> **The task**
Reproduce the listing below exactly, from the line containing "This screenshot has height=641, width=1183." down to the line containing "click(76, 197)", with both of those lines included.

---+---

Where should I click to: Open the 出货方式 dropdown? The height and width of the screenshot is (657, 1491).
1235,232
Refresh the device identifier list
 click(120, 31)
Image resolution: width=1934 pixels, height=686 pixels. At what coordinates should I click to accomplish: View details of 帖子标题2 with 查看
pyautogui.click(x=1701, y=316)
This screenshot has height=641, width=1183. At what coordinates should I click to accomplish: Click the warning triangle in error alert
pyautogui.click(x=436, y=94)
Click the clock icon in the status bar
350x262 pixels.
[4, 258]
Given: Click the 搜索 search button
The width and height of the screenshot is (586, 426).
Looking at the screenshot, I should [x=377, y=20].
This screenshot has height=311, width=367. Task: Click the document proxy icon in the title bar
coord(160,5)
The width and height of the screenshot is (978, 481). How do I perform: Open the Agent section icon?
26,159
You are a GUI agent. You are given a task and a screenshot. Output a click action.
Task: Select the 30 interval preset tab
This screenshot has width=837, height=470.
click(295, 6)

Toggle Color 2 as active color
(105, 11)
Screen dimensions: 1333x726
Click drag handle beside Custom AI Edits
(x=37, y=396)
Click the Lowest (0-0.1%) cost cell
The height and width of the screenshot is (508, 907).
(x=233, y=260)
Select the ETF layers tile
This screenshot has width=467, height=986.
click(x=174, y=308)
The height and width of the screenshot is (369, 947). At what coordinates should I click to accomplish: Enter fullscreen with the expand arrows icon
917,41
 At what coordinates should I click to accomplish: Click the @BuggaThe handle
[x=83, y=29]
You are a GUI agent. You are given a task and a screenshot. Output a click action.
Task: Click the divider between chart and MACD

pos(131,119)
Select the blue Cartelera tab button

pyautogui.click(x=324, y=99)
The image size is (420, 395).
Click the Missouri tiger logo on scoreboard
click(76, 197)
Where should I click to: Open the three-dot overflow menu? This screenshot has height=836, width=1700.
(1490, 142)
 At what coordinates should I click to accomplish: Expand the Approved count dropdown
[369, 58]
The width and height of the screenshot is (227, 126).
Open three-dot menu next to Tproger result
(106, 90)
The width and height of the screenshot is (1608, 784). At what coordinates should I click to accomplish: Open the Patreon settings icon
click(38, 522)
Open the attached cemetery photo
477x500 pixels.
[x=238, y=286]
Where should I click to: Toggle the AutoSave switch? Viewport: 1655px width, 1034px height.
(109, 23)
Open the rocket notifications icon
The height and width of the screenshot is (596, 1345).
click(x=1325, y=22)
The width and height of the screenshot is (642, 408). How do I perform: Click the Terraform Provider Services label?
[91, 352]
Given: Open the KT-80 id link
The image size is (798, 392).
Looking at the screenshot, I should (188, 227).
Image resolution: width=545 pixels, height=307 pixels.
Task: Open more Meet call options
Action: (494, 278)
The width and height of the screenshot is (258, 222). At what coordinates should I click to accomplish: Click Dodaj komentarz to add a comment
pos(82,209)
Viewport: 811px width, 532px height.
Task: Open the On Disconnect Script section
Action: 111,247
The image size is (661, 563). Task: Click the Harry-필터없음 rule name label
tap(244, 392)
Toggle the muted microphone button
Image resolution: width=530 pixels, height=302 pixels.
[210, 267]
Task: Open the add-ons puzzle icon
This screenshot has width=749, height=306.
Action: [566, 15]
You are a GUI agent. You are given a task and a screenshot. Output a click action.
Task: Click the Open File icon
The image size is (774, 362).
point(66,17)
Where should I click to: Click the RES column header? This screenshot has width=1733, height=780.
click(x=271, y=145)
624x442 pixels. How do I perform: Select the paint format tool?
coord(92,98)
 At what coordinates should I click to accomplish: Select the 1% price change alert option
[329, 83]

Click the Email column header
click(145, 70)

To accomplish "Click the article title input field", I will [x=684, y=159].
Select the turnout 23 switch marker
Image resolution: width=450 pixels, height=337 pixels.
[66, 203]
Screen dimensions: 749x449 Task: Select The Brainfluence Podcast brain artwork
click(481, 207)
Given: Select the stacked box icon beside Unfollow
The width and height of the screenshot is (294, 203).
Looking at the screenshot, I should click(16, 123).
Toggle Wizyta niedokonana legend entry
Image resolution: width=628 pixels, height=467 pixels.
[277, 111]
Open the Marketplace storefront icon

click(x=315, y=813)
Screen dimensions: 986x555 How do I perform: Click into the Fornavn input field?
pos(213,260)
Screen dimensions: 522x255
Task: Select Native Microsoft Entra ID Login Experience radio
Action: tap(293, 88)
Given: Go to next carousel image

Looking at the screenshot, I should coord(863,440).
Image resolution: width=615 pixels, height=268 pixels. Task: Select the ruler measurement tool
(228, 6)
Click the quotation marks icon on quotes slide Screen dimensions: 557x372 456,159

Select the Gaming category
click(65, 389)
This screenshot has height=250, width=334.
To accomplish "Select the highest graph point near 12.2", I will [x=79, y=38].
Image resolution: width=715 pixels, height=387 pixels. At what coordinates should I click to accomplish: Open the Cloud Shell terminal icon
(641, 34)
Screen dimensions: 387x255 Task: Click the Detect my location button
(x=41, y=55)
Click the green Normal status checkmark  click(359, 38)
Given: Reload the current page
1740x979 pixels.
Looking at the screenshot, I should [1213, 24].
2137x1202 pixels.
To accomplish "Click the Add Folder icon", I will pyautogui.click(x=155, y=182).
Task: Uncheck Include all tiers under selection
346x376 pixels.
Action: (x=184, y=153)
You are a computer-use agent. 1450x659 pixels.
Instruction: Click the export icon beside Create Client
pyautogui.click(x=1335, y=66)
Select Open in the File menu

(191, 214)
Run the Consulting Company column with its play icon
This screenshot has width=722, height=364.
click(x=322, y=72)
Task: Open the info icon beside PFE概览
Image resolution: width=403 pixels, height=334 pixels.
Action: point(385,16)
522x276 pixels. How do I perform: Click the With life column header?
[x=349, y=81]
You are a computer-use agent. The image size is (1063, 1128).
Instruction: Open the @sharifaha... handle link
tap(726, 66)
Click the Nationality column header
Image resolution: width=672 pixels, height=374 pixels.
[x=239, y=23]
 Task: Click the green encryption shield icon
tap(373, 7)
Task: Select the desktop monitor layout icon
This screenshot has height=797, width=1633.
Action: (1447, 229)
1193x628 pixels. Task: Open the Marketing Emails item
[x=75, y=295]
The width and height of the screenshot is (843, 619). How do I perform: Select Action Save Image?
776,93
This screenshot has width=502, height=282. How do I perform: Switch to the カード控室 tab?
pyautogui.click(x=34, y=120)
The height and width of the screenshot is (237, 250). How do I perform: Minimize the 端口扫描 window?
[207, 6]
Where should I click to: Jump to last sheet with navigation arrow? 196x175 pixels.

---+---

> **Full response**
This screenshot has height=641, width=1183. At what coordinates should I click to accomplish: Click the warning triangle in error alert
pyautogui.click(x=436, y=94)
Click the clock icon in the status bar
350x262 pixels.
[4, 258]
Given: Click the 搜索 search button
The width and height of the screenshot is (586, 426).
Looking at the screenshot, I should [x=377, y=20].
This screenshot has height=311, width=367. Task: Click the document proxy icon in the title bar
coord(160,5)
The width and height of the screenshot is (978, 481). How do I perform: Open the Agent section icon?
26,159
You are a GUI agent. You are given a task and a screenshot. Output a click action.
Task: Select the 30 interval preset tab
This screenshot has width=837, height=470.
click(295, 6)

Toggle Color 2 as active color
(105, 11)
Screen dimensions: 1333x726
Click drag handle beside Custom AI Edits
(x=37, y=396)
Click the Lowest (0-0.1%) cost cell
The height and width of the screenshot is (508, 907).
(x=233, y=260)
Select the ETF layers tile
This screenshot has width=467, height=986.
click(x=174, y=308)
The height and width of the screenshot is (369, 947). At what coordinates should I click to accomplish: Enter fullscreen with the expand arrows icon
917,41
 At what coordinates should I click to accomplish: Click the @BuggaThe handle
[x=83, y=29]
You are a GUI agent. You are given a task and a screenshot. Output a click action.
Task: Click the divider between chart and MACD

pos(131,119)
Select the blue Cartelera tab button

pyautogui.click(x=324, y=99)
The image size is (420, 395).
Click the Missouri tiger logo on scoreboard
click(76, 197)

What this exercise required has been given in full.